— begin Extract provided —

Everyone Hates Elon formed in early 2025 in response to Musk's interest in British affairs, including his support for far-right activist and anti-Islam campaigner Tommy Robinson, as well as Musk's salute—interpreted by many as a Nazi salute—at the second inauguration of Donald Trump. The group began as a "ranty group chat" among a small group of friends, and is currently made up of "just a handful of people", with members choosing to remain anonymous. They told The Hollywood Reporter that they were working to "piss off Elon Musk one small action at a time", and that their campaigns targeting Tesla were intended to encourage the public to express their opposition to Musk by withdrawing their support from the company, which is the main source of Musk's wealth. In an interview with Anna Russell for The New Yorker, Everyone Hates Elon founders described their strategy of using memorable, humorous slogans to combat the catchy political messaging used by the far-right; they explained, "We can't outspend [Musk] ... but we know that we're funnier than him. He's definitely not funny." They also described their confusion as to Musk's motives for becoming involved in UK politics; Russell noted that a 2025 YouGov poll, which reported that eighty percent of British people had unfavourable opinions of Elon Musk, indicates that the group's "dislike" of the billionaire is shared by a majority of the UK public.

==Campaigns==
===Elon Musk===

Everyone Hates Elon's first action was to create a fundraising campaign, titled People Versus Elon, which allows donors to pledge one penny (£0.01) every time Musk posts on X, with all funds to be donated to causes that Musk dislikes. These include organisations such as Women for Refugee Women, Hope not Hate, and Rainbow Migration, a charity supporting LGBTQI+ asylum seekers. The campaign, which is anticipated to raise £150,000 over the course of one year, was discussed in a February 2025 episode of The Guilty Feminist podcast.

Everyone Hates Elon rose to further prominence in February 2025 when they began a guerrilla poster campaign, installing posters criticising Elon Musk around London; one poster read "Elon Musk is a bellend. Signed, the UK". Several posters were designed as parody advertisements for Tesla, carrying the Tesla wordmark accompanied by the parody tagline "The Swasticar". These posters displayed slogans including "Goes from 0 to 1939 in 3 seconds", "Now with White Power Steering", and "Autopilot for your car. Autocrat for your country." The posters covered existing advertisements at bus shelters in Clerkenwell and Bethnal Green. The group also produced and distributed posters targeting Musk-owned social networking service X (formerly Twitter); the posters showed an image of Musk doing a Nazi-like salute. One design carried the slogan "X marks the rot" and another read "Delete your account. If the bar lets Nazis in, it's a Nazi bar." In an advertisement mimicking a public health information poster using the NHS logo, Everyone Hates Elon called on the public to recognise parasites, and listed as examples ticks, worms, and billionaires.

Alongside the street furniture poster campaign, Everyone Hates Elon installed banners on London Underground trains. One of these posters carried the phrase "Hate doesn't sell. Just ask Elon Musk", alongside an image of image of Musk's salute and a graphic of Tesla's declining share price. Transport for London later confirmed that the group's posters "were not authorised" to be put up on the network, and that unauthorised posters would be "expeditiously removed".

— end Extract provided —

## Written instruction
In the text about Everyone Hates Elon above, turn the paragraph beginning "Everyone Hates Elon's first action" into a short bulleted list that keeps its main facts.

— begin Listed records —

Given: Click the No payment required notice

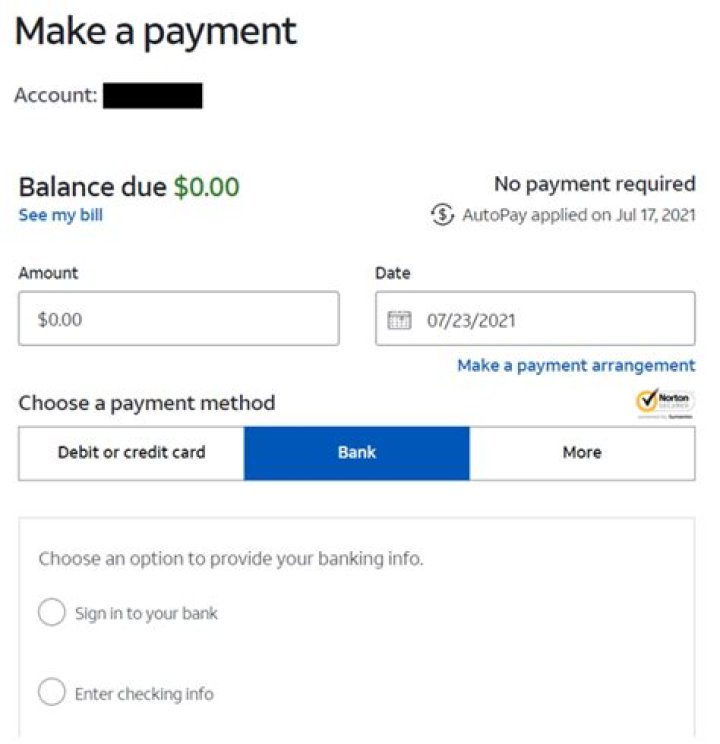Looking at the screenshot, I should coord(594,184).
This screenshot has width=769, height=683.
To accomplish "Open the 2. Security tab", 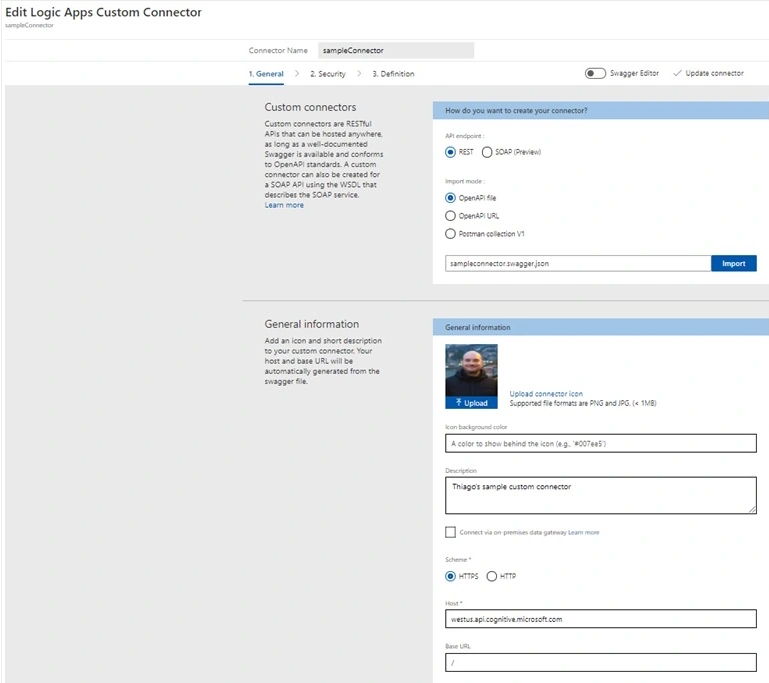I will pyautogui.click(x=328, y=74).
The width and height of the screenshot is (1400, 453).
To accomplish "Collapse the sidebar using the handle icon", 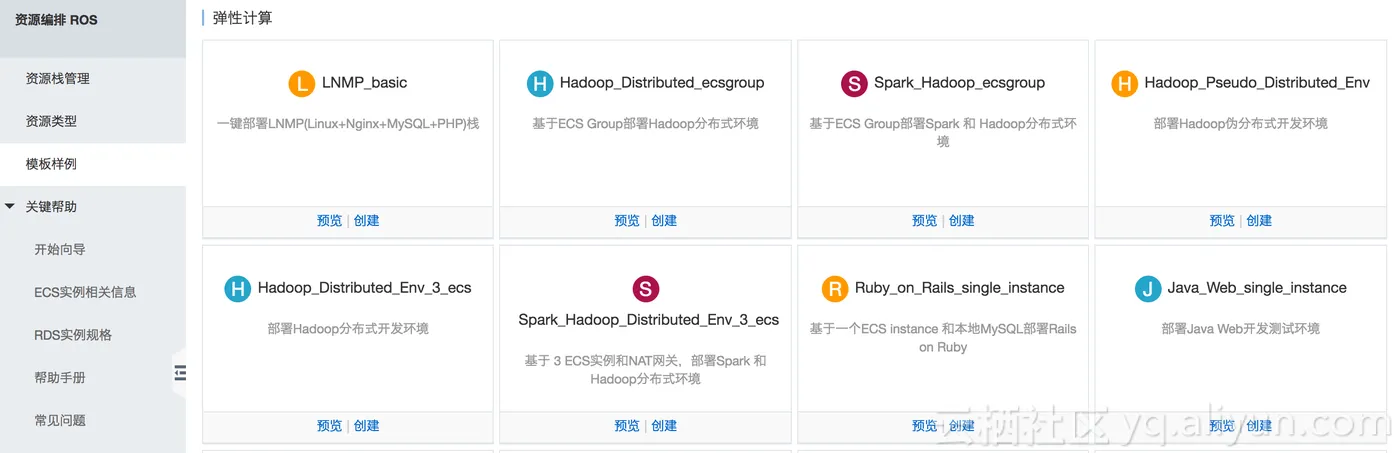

— end Listed records —
— begin Listed records —

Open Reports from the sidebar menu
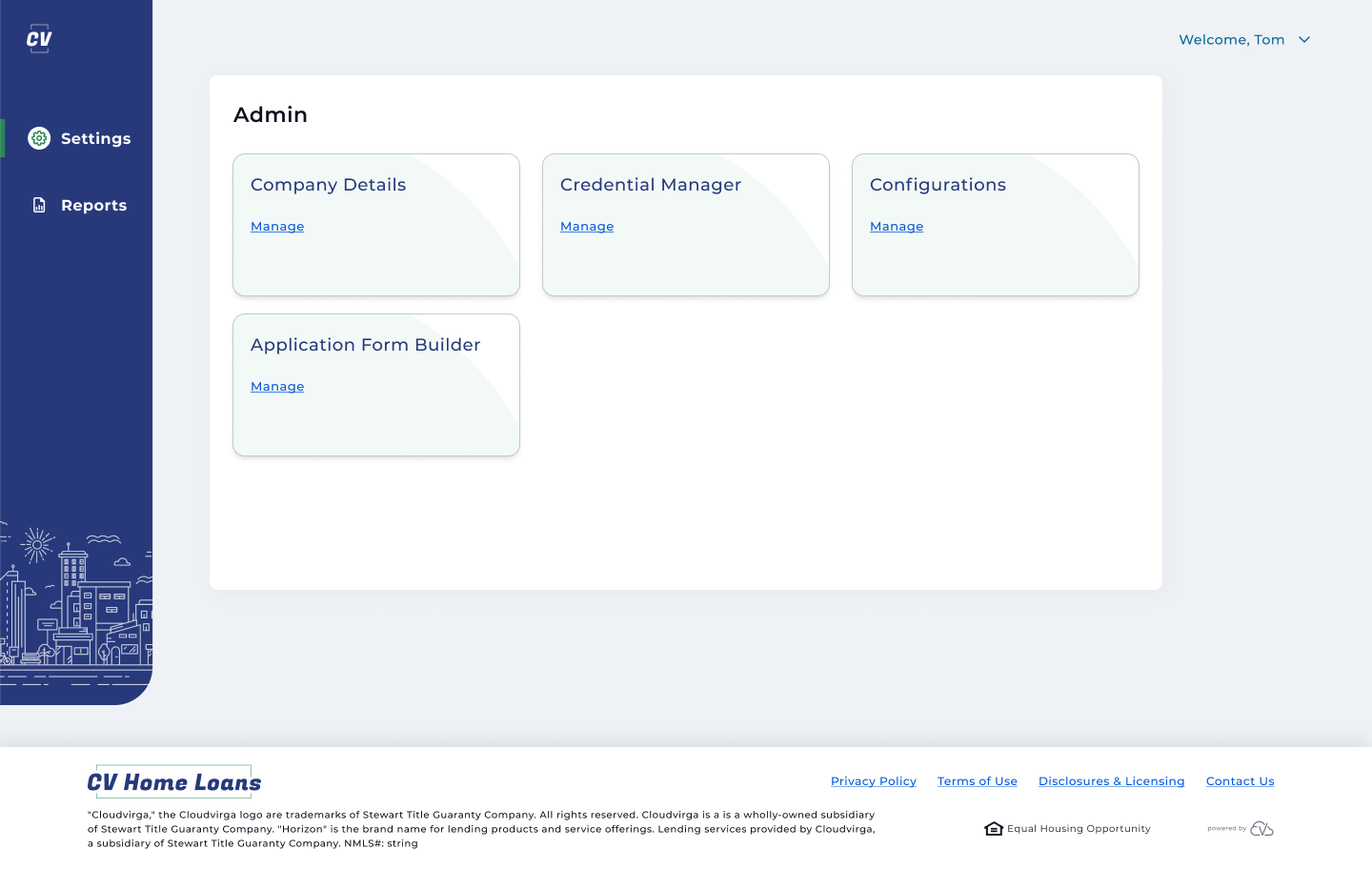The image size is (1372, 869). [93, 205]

— end Listed records —

## Response to this task
- The group's first action was a fundraising campaign called People Versus Elon.
- Donors pledge one penny (£0.01) each time Musk posts on X.
- All funds go to causes Musk dislikes, such as Women for Refugee Women, Hope not Hate, and Rainbow Migration, a charity supporting LGBTQI+ asylum seekers.
- The campaign is expected to raise £150,000 over one year.
- It was discussed in a February 2025 episode of The Guilty Feminist podcast.